Илья невольно огляделся по сторонам, поймал себя на том, что боится, как бы Тося не увидела его вместе с Анфисой, и тут же разозлился на себя, а еще больше на Тосю, которая сделала его таким трусом. Он решительно шагнул к Анфисе.
– Не бойся, – снисходительно и лишь самую малость насмешливо сказала Анфиса, разгадав все тайные его опасения. – В школе она сейчас, не увидит… А ты что ж не занимаешься?
Илья махнул рукой, зачеркивая всю свою недавнюю образцово-показательную жизнь.
– Отзанимался я!.. Ты-то чего сумная?[10 - Сумный – задумчивый, печальный.] Слышал, инженер души в тебе не чает.
– Устарели твои новости, Илюша. Нашлись добрые люди, порассказали ему обо мне.
– Вот оно что…
Илья увидел вдруг в горемычной Анфисе товарища по несчастью. Но ему, несмотря на все его беды, было все-таки легче: он все еще надеялся, что гордая Тося сменит гнев на милость, а Анфиса, кажется, порастеряла уже все свои надежды. Илья подивился тому, что жизнь снова, совсем на другом своем повороте, свела его с Анфисой и перебросила между ними зыбкий мостик.
И, как встарь, Илья опять невольно сравнил Анфису с Тосей, но на этот раз в душе у него шевельнулась неприязнь к пронырливой Тосе. Ловко она устроилась! Ей все помогают наперебой, а неудачливой Анфисе никто не только руки не протянет в трудную минуту жизни, но даже и не посочувствует.
Что же, им с Анфисой пропадать теперь, если в прошлом наломали они по неведенью дров и не сумели вычертить свою жизнь по прямой линейке? Легко Тосе с Дементьевым осуждать их! Один учился чуть ли не до седых волос, высиживал диплом в инженерном инкубаторе, а другая в неполные свои восемнадцать лет просто и нагрешить-то еще не успела. Оба они – и ревнивый Дементьев, и придирчивая Тося – показались Илье самыми настоящими чистоплюями, больше всего озабоченными тем, чтобы пройти по жизни, не запачкав ног…
Наигрывая на гармони, в переулке показался Сашка. Катя висела у него на руке и пела частушку:
Твои серые глаза
Режут сердце без ножа…
Проходя мимо Анфисы, Катя обернулась через плечо, спросила с ехидцей:
– Старая любовь не забывается?
И Анфиса не осталась в долгу:
– Нужно в школу ходить, раз записалась.
– А нашему классу повезло, – поделилась Катя ученической своей радостью. – Марь Степанна заболела!

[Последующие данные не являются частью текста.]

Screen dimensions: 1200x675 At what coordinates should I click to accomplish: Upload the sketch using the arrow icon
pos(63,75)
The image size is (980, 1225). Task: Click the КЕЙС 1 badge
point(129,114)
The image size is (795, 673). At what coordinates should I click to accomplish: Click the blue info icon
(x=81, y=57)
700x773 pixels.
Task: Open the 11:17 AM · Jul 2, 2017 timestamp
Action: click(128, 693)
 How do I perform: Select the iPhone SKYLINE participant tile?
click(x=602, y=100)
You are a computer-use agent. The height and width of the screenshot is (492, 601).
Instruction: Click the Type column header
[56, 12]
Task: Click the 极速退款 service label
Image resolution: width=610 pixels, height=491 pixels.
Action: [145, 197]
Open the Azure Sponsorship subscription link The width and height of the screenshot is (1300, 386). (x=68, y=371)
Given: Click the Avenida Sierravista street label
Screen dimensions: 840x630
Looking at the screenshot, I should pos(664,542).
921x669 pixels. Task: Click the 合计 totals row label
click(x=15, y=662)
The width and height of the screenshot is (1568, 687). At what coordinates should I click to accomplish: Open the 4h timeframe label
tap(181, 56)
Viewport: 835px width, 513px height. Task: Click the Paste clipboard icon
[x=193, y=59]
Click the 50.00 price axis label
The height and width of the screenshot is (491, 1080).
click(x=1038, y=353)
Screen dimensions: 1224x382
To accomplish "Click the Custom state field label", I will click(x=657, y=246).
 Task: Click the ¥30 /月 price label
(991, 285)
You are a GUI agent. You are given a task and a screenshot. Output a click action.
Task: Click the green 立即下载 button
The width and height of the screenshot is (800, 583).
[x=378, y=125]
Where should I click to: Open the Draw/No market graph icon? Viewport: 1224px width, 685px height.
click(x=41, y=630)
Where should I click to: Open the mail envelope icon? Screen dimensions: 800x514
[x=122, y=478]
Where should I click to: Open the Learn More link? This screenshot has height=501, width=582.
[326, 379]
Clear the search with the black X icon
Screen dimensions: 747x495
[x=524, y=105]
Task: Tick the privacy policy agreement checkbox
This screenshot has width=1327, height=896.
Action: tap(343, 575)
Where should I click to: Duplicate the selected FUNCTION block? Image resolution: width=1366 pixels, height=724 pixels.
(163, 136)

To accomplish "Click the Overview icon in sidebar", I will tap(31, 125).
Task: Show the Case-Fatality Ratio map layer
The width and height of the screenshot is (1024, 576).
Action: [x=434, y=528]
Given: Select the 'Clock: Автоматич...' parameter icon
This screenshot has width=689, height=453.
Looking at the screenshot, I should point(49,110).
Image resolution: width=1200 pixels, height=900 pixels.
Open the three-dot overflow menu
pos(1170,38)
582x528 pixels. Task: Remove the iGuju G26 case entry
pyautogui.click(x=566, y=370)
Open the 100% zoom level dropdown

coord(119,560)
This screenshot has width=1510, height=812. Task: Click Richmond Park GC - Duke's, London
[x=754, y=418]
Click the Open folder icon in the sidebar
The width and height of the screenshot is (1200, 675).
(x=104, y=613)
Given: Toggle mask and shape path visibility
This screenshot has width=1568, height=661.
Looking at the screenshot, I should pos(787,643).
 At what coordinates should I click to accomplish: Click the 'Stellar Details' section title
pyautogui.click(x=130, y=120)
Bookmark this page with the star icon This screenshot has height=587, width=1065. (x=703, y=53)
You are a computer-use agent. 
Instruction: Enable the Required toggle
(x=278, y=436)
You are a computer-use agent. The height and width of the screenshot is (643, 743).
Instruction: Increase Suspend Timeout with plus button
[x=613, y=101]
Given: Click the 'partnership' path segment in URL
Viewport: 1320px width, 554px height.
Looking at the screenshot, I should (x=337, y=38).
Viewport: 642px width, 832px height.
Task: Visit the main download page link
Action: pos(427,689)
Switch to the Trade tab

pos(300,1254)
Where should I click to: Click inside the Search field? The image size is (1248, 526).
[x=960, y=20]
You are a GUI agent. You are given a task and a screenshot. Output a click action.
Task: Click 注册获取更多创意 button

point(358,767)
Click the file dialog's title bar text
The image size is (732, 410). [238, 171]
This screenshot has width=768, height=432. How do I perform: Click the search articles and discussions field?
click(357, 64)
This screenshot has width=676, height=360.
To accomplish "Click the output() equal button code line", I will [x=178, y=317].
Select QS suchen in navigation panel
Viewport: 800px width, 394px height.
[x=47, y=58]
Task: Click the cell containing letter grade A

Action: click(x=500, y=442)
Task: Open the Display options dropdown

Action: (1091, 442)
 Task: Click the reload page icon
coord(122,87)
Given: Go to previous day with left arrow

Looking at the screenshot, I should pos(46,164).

– Живут люди!.. – позавидовал Илья чужому счастью. – А мы с тобой как проклятые. Все у нас наоборот получается: не любили – веселились, а полюбили – и хоть плачь… До чего же интересно жизнь закручена: прямо как коленчатый вал!
Анфиса посочувствовала Илье:
– Да, неуклюже у тебя с этим спором вышло.
– И черт меня дернул! – Илья замялся. – Как думаешь, простит она меня когда-нибудь?